To debug the code, without running any experiment
./debug.sh
root@d2f0e8a5ec76:/app#
To debug for GPU run
./debug.sh gpu
This will enter the running image hfexperiments
. You can now run python scripts manually, like
root@d2f0e8a5ec76:/app# python src/asr/run.py
NOTE.
For preconfigured experiments, please run the run.py
script from the main folder /app
, as the cache directories are following that path, so like python src/asr/run.py
We are up-to-date with the latest transformers
, Pytorch
, tensorflow
and Keras
models, and we also provide most common ML libraries:
Package Version
----------------------- ------------
transformers 4.5.1
tokenizers 0.10.2
torch 1.8.1
tensorflow 2.4.1
Keras 2.4.3
pytorch-lightning 1.2.10
numpy 1.19.5
tensorboard 2.4.1
sentencepiece 0.1.95
pyannote.core 4.1
librosa 0.8.0
matplotlib 3.4.1
pandas 1.2.4
scikit-learn 0.24.2
scipy 1.6.3
Common Dependencies are defined in the requirements.txt
file and currently are
torch
tensorflow
keras
transformers
sentencepiece
soundfile
Due to high rate of π models pushed to the Huggingface models hub, we provide a requirements-dev.txt
in order to install the latest master
branch of transformers
:
./debug.sh
pip install -r requirements-dev.txt
Experiment level dependencies are specified in app folder requirements.txt
file like src/asr/requirements.txt
for asr
experiment.
Where are models files saved? Models files are typically big. It's preferable to save them to a custom folder like an external HDD of a shared disk. For this reason a docker environment variable cache_dir
can specified at run:
./run.sh emotions models/
the models
folder will be assigned to the cache_dir
variable to be used as default alternative location to download pretrained models. A os.getenv("cache_dir")

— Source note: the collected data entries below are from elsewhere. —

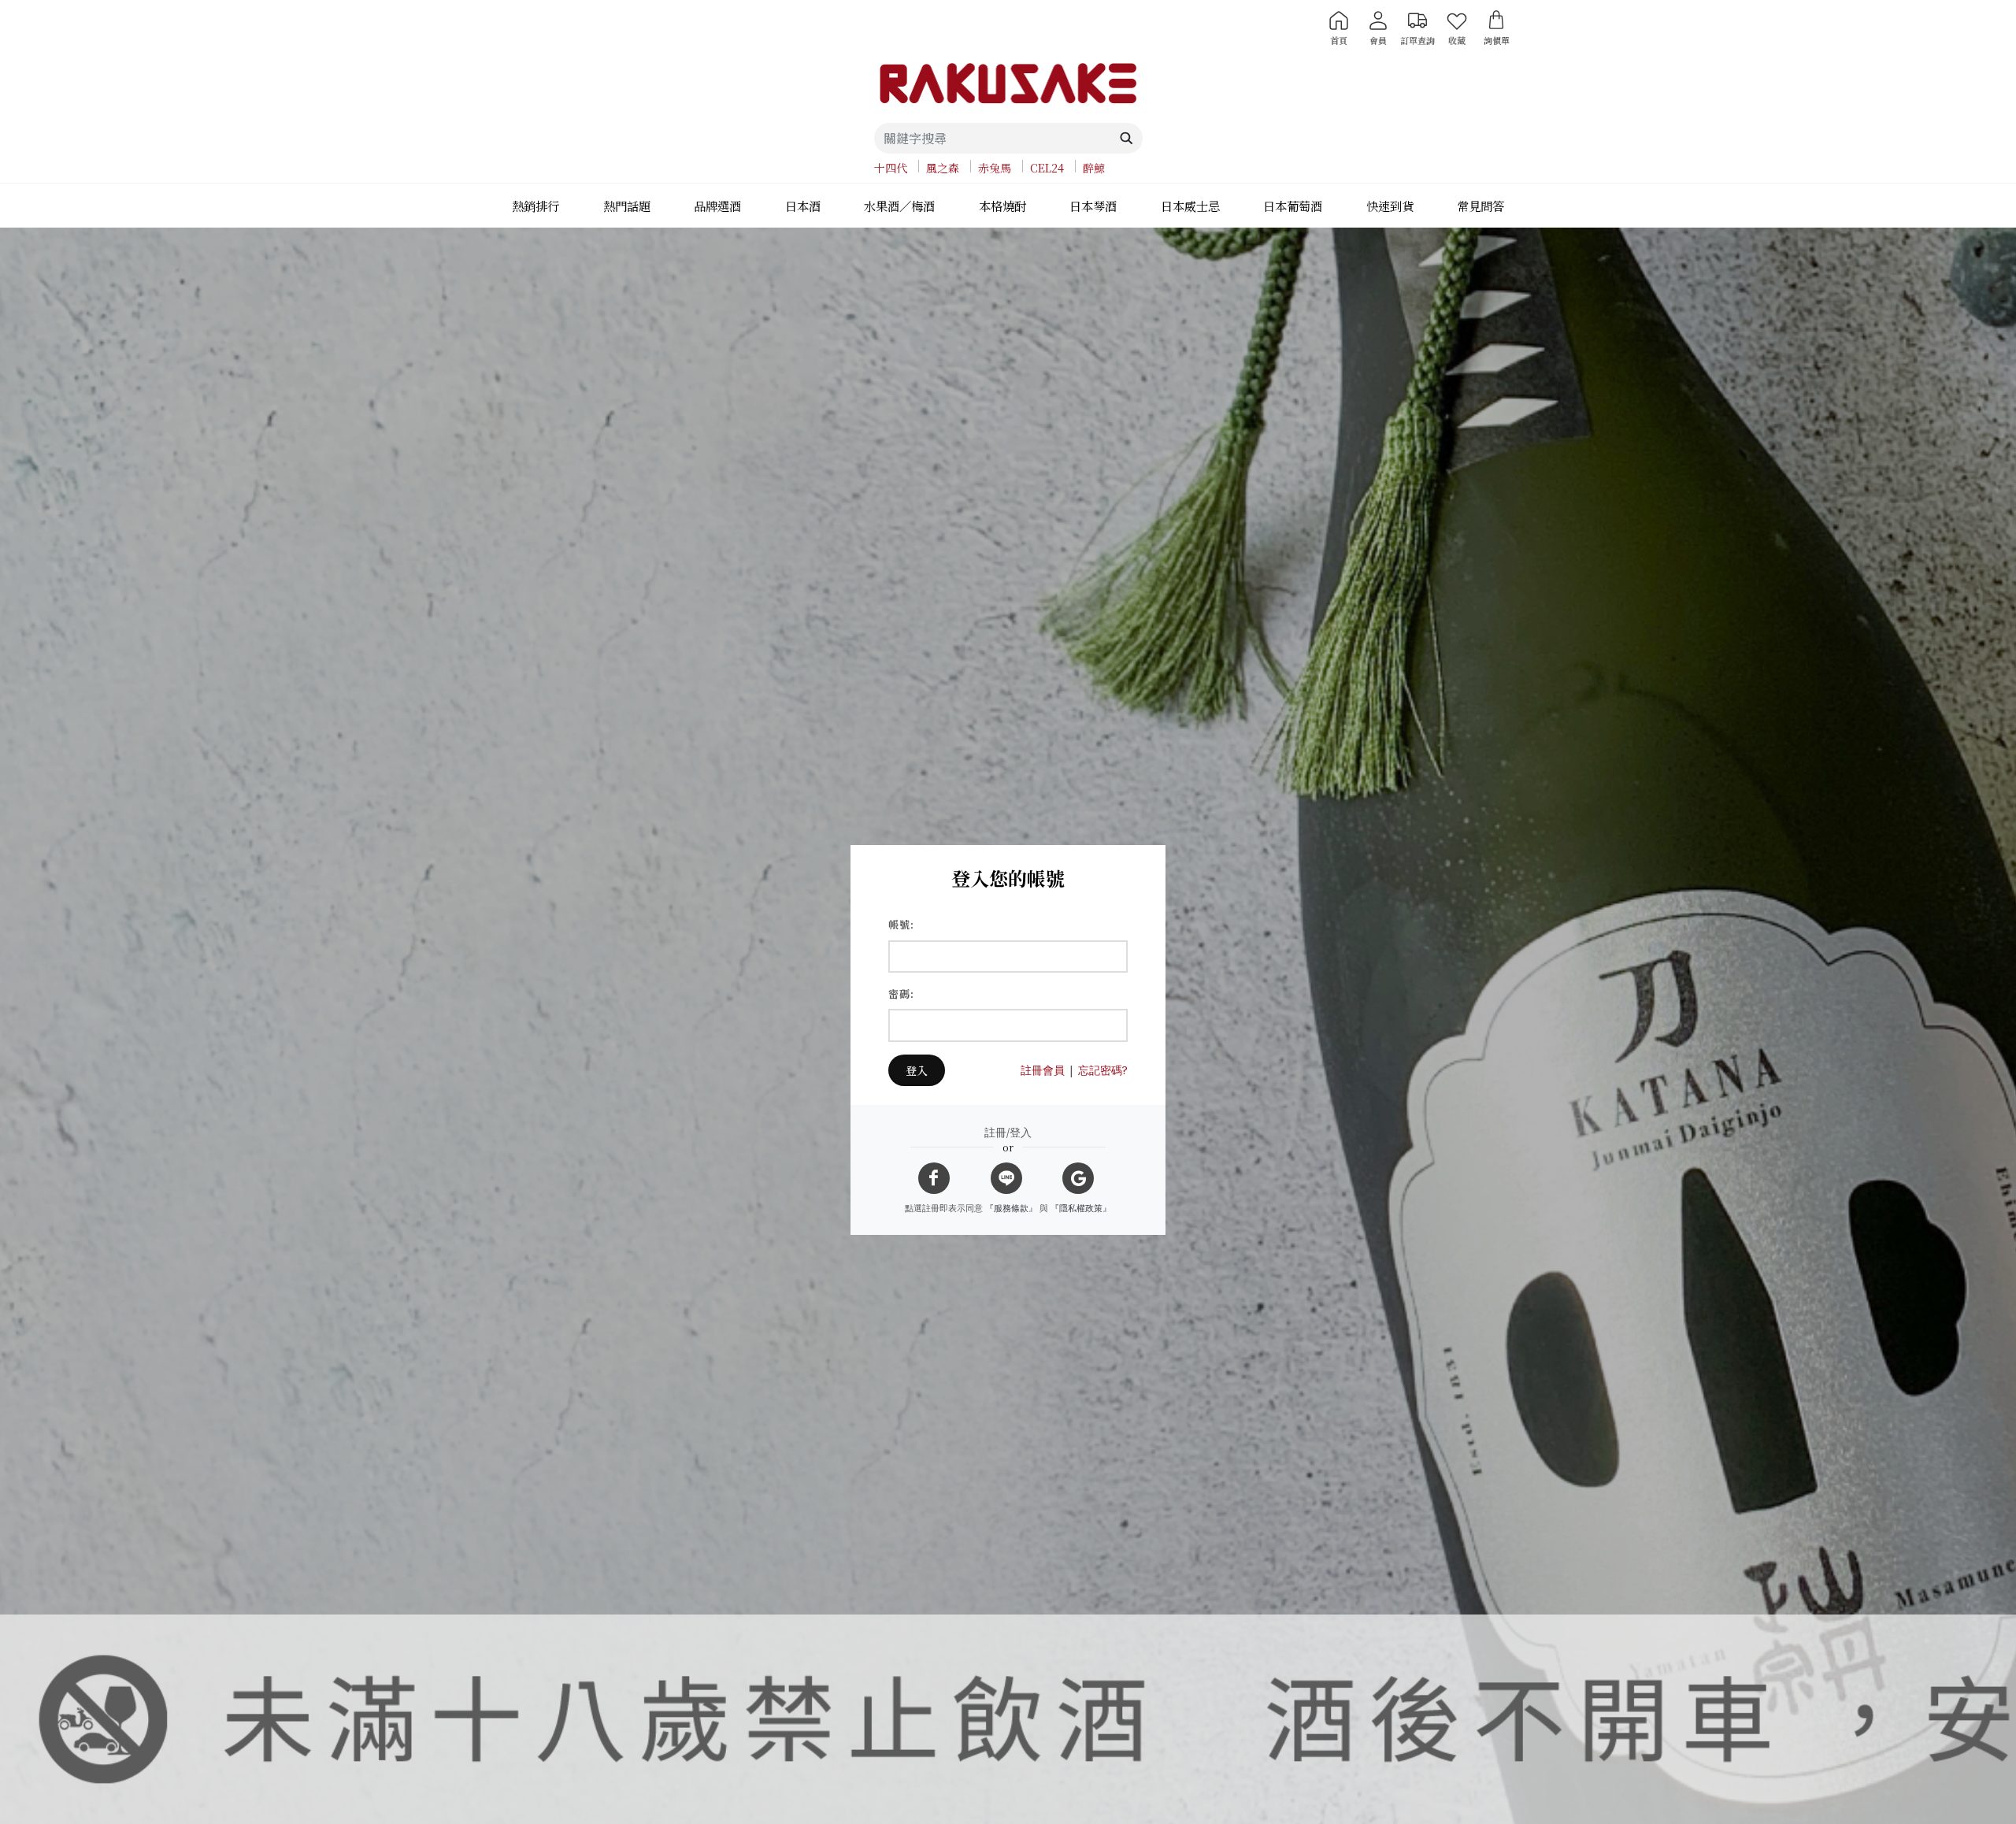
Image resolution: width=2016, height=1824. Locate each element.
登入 (917, 1070)
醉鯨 (1094, 168)
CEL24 (1047, 168)
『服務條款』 (1011, 1208)
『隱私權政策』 (1081, 1208)
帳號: (901, 924)
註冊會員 (1043, 1069)
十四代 (890, 168)
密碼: (901, 993)
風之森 (942, 168)
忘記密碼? (1103, 1069)
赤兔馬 (994, 168)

will be used to retrieve the environemnt variable in the code.
Some experiments require additional models to be downloaed, not currently available through Huggingface model's hub, therefore a courtesy download script has been provided in the experiment's folder like, genre/models.sh
for the following experiments:
audioset
genre
megatron
We do not automatically download these files, so please run in debug mode with debug.sh
and download the models manually, before running those experiments. The download shall be done once, and the models files will be placed in the models' cache folder specified by environment variable cache_dir
as it happens for the Huggingface's Model Hub.